Employers to shoulder training targets
Workplace training is to be revamped to reach a new government target of a quarter of young people entering modern apprenticeships before they are 22. Ministers have called on employers to help more people into apprenticeships. There will be an entitlement to a modern apprenticeship place for all 16 and 17-year-olds with five or more GCSE passes at grades A to G and new technical certificates to ensure technical knowledge is built into the apprenticeship diploma.

Morris demands rethink on capping
The government is considering scrapping caps on student numbers at individual universities. Education Secretary Estelle Morris has told the Higher Education Funding Council for England to devise a mechanism of targets for the sector. In doing so it should consider whether maximum student numbers for each institution are still useful.

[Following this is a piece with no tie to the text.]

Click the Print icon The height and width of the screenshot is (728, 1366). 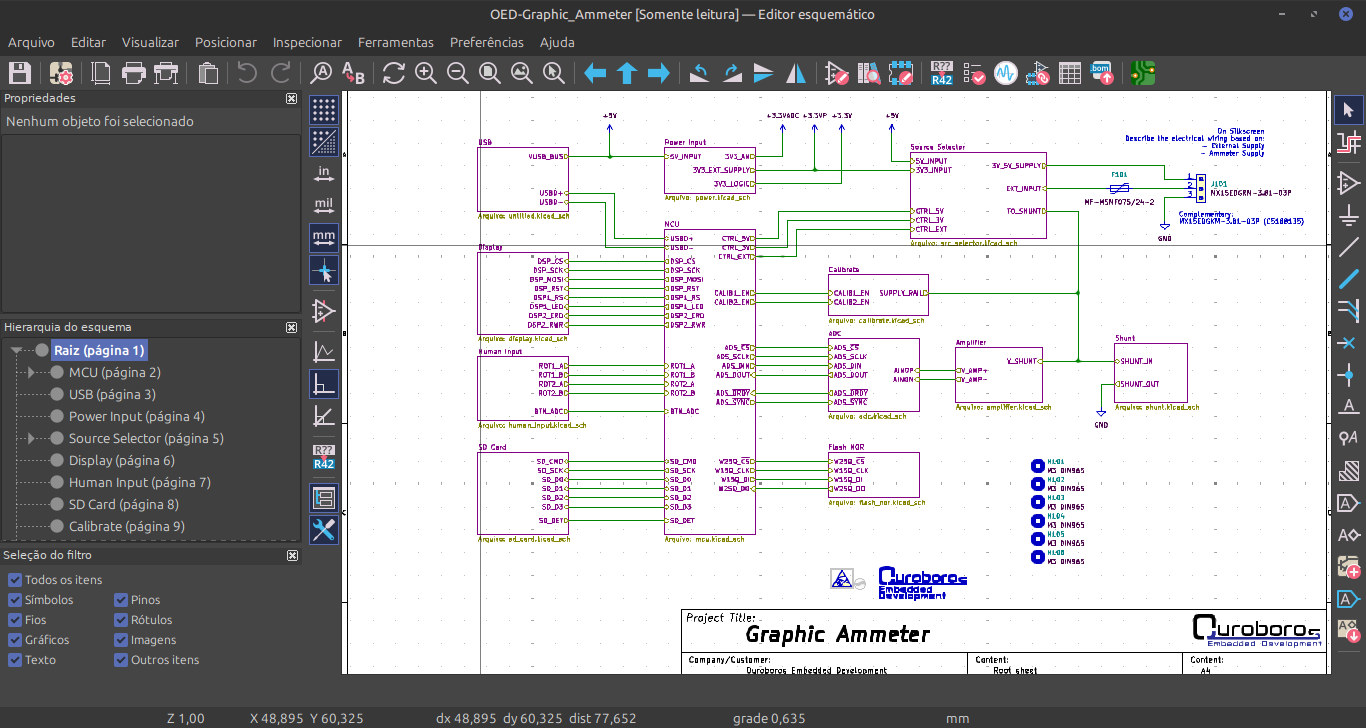pos(133,73)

Rushed cloning ban to become law
Emergency legislation banning human cloning is to become law next week after being rushed through all its Commons stages in one day. It will ban cloned embryos from being implanted into wombs but does not ban therapeutic cloning.

Museum fees abolished
Admission charges to the country’s top museums are being scrapped. From tomorrow, entry to attractions including the Natural History Museum, the Victoria and Albert Museum and the Imperial War Museum will be free.

Student death prompts calls for reform
Demands for a change in the law today followed a company’s clearance on corporate manslaughter charges after the death of a student in a harbour accident. Simon Jones, 24, a Sussex University student of Banbury, Oxfordshire, was killed in May 1998 while unloading a ship at Shoreham Harbour, West Sussex.